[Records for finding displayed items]
┌────────

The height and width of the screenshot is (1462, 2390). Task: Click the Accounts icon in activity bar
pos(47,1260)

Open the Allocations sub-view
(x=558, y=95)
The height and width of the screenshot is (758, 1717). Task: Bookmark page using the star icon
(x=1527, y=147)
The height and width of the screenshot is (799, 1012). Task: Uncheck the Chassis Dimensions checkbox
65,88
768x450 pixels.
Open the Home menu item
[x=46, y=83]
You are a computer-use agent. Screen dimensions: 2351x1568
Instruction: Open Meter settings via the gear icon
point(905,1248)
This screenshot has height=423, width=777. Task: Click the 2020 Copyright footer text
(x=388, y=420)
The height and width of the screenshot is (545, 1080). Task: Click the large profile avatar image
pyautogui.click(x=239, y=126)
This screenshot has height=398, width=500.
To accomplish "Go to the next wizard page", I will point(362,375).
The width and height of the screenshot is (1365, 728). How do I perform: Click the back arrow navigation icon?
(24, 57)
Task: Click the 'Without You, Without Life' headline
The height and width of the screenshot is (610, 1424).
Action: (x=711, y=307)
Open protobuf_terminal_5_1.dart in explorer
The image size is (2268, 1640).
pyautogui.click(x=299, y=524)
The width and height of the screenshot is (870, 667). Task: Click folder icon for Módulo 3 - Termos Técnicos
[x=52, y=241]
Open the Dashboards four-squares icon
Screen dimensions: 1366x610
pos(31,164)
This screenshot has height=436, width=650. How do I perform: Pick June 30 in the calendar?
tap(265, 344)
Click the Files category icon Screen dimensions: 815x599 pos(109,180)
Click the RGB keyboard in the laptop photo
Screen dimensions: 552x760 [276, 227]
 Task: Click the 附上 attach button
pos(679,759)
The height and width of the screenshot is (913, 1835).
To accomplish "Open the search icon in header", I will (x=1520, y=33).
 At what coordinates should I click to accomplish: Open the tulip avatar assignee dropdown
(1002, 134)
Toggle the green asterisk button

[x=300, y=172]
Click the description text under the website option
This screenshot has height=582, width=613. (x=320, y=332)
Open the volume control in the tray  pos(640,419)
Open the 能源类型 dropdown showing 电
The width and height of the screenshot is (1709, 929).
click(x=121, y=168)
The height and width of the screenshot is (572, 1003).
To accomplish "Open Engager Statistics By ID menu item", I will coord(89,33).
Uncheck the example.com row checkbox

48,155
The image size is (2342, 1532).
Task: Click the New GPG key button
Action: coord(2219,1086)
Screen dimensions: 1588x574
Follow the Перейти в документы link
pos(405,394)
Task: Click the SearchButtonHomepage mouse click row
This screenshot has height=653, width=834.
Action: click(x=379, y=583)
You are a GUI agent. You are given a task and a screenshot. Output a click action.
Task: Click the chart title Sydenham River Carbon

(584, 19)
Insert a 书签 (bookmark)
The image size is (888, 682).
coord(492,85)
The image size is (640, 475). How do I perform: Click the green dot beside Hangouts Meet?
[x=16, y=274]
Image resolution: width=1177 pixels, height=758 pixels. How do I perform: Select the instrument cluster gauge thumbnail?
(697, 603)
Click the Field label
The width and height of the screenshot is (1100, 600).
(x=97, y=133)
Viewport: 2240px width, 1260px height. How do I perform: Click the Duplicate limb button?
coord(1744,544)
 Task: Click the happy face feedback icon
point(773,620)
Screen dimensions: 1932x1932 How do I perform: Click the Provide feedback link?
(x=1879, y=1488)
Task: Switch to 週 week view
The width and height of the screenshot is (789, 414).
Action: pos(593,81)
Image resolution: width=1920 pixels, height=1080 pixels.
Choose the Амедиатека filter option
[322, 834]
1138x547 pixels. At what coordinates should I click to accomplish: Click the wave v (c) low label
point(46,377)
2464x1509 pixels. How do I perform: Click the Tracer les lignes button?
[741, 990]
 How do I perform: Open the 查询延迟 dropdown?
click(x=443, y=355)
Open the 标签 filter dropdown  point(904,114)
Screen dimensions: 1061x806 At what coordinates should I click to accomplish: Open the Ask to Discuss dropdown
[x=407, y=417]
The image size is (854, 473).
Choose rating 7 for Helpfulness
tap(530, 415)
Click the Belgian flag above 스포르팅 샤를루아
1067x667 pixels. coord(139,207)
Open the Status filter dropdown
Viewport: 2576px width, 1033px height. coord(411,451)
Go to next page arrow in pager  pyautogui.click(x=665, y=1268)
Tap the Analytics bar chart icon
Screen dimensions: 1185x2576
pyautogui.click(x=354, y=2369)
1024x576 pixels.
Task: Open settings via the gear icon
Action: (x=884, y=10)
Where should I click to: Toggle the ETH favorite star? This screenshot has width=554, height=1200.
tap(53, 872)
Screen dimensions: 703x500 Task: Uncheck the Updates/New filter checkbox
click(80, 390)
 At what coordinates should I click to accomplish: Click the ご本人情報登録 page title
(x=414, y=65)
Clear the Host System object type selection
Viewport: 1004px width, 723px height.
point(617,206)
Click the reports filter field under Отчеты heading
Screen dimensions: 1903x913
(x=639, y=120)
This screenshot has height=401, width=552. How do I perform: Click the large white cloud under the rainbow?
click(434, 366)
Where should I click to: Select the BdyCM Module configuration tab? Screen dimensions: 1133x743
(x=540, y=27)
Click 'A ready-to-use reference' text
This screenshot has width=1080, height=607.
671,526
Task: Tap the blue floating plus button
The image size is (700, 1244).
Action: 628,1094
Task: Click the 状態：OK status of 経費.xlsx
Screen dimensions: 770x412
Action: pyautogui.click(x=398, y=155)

└────────

» WORK TO BE COMPLETED
Format the part of the records that opens with the line containing "The height and width of the screenshot is (799, 1012)." and closes with the line containing "point(905,1248)" as a numbered list, leaving out any blank lines. Include only those lines.

» TASK RESPONSE
1. The height and width of the screenshot is (799, 1012). Task: Uncheck the Chassis Dimensions checkbox
2. 65,88
3. 768x450 pixels.
4. Open the Home menu item
5. [x=46, y=83]
6. You are a computer-use agent. Screen dimensions: 2351x1568
7. Instruction: Open Meter settings via the gear icon
8. point(905,1248)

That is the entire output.